**Work task**
Please retype, character for character, the portion of the entries below that runs from the line containing "Task: Click Sofia Alcarez's avatar icon" to the last line.

[Stored items from a collection]
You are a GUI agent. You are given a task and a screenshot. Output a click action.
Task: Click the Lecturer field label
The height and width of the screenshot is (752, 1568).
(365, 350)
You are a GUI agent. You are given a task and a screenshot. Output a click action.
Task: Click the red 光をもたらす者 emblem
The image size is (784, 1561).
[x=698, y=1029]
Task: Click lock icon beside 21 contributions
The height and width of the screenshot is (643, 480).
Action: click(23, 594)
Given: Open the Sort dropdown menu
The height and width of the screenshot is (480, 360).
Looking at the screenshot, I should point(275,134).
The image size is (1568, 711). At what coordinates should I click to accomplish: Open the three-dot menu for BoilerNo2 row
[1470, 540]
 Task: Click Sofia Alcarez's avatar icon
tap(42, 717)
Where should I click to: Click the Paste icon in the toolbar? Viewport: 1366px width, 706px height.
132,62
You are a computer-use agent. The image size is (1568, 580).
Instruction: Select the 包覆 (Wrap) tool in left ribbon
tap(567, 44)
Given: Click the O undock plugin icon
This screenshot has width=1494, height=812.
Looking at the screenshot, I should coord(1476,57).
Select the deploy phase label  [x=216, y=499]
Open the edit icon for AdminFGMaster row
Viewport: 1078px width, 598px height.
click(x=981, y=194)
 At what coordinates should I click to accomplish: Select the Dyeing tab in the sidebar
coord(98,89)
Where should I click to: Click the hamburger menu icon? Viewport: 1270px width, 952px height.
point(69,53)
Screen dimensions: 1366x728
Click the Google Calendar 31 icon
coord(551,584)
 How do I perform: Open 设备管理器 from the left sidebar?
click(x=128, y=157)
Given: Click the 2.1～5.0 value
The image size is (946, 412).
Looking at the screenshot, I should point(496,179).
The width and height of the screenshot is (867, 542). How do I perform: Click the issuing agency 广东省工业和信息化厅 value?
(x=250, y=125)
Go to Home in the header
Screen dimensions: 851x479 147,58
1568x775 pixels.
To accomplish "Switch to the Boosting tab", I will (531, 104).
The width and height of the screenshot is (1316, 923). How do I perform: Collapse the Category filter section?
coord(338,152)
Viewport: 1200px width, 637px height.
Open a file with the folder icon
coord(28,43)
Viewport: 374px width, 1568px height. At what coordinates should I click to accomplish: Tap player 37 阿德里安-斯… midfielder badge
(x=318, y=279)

**Response for this exercise**
 Task: Click Sofia Alcarez's avatar icon
tap(42, 717)
Where should I click to: Click the Paste icon in the toolbar? Viewport: 1366px width, 706px height.
132,62
You are a computer-use agent. The image size is (1568, 580).
Instruction: Select the 包覆 (Wrap) tool in left ribbon
tap(567, 44)
Given: Click the O undock plugin icon
This screenshot has width=1494, height=812.
Looking at the screenshot, I should coord(1476,57).
Select the deploy phase label  [x=216, y=499]
Open the edit icon for AdminFGMaster row
Viewport: 1078px width, 598px height.
click(x=981, y=194)
 At what coordinates should I click to accomplish: Select the Dyeing tab in the sidebar
coord(98,89)
Where should I click to: Click the hamburger menu icon? Viewport: 1270px width, 952px height.
point(69,53)
Screen dimensions: 1366x728
Click the Google Calendar 31 icon
coord(551,584)
 How do I perform: Open 设备管理器 from the left sidebar?
click(x=128, y=157)
Given: Click the 2.1～5.0 value
The image size is (946, 412).
Looking at the screenshot, I should point(496,179).
The width and height of the screenshot is (867, 542). How do I perform: Click the issuing agency 广东省工业和信息化厅 value?
(x=250, y=125)
Go to Home in the header
Screen dimensions: 851x479 147,58
1568x775 pixels.
To accomplish "Switch to the Boosting tab", I will (531, 104).
The width and height of the screenshot is (1316, 923). How do I perform: Collapse the Category filter section?
coord(338,152)
Viewport: 1200px width, 637px height.
Open a file with the folder icon
coord(28,43)
Viewport: 374px width, 1568px height. At what coordinates should I click to accomplish: Tap player 37 阿德里安-斯… midfielder badge
(x=318, y=279)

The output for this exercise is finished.